Reproduce each of the items below word for word, line by line, without changing any text.

— Start INPUT FOR THIS TASK —

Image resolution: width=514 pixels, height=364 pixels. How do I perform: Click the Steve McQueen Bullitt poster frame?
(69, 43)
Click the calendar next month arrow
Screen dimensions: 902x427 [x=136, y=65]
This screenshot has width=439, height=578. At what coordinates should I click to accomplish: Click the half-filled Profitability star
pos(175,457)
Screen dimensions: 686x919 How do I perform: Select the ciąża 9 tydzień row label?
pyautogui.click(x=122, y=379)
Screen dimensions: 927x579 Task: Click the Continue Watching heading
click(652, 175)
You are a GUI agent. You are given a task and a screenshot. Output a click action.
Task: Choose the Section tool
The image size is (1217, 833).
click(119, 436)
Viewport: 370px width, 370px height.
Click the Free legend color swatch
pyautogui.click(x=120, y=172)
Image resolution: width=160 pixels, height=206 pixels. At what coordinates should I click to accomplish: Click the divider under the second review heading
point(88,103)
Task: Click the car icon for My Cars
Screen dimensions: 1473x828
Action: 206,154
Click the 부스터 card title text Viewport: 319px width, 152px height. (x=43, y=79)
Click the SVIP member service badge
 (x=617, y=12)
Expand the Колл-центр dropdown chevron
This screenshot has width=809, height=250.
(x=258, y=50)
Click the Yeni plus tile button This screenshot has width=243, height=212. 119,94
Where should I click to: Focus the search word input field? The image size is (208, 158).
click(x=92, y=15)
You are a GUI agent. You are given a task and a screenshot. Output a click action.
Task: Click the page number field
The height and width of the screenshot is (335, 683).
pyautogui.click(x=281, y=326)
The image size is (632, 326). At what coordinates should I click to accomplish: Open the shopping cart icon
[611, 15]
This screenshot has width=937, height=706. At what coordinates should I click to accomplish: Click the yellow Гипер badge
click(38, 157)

— End INPUT FOR THIS TASK —

COMPLETE RESPONSE:
Image resolution: width=514 pixels, height=364 pixels. How do I perform: Click the Steve McQueen Bullitt poster frame?
(69, 43)
Click the calendar next month arrow
Screen dimensions: 902x427 [x=136, y=65]
This screenshot has width=439, height=578. At what coordinates should I click to accomplish: Click the half-filled Profitability star
pos(175,457)
Screen dimensions: 686x919 How do I perform: Select the ciąża 9 tydzień row label?
pyautogui.click(x=122, y=379)
Screen dimensions: 927x579 Task: Click the Continue Watching heading
click(652, 175)
You are a GUI agent. You are given a task and a screenshot. Output a click action.
Task: Choose the Section tool
The image size is (1217, 833).
click(119, 436)
Viewport: 370px width, 370px height.
Click the Free legend color swatch
pyautogui.click(x=120, y=172)
Image resolution: width=160 pixels, height=206 pixels. At what coordinates should I click to accomplish: Click the divider under the second review heading
point(88,103)
Task: Click the car icon for My Cars
Screen dimensions: 1473x828
Action: 206,154
Click the 부스터 card title text Viewport: 319px width, 152px height. (x=43, y=79)
Click the SVIP member service badge
 (x=617, y=12)
Expand the Колл-центр dropdown chevron
This screenshot has width=809, height=250.
(x=258, y=50)
Click the Yeni plus tile button This screenshot has width=243, height=212. 119,94
Where should I click to: Focus the search word input field? The image size is (208, 158).
click(x=92, y=15)
You are a GUI agent. You are given a task and a screenshot. Output a click action.
Task: Click the page number field
The height and width of the screenshot is (335, 683).
pyautogui.click(x=281, y=326)
The image size is (632, 326). At what coordinates should I click to accomplish: Open the shopping cart icon
[611, 15]
This screenshot has width=937, height=706. At what coordinates should I click to accomplish: Click the yellow Гипер badge
click(38, 157)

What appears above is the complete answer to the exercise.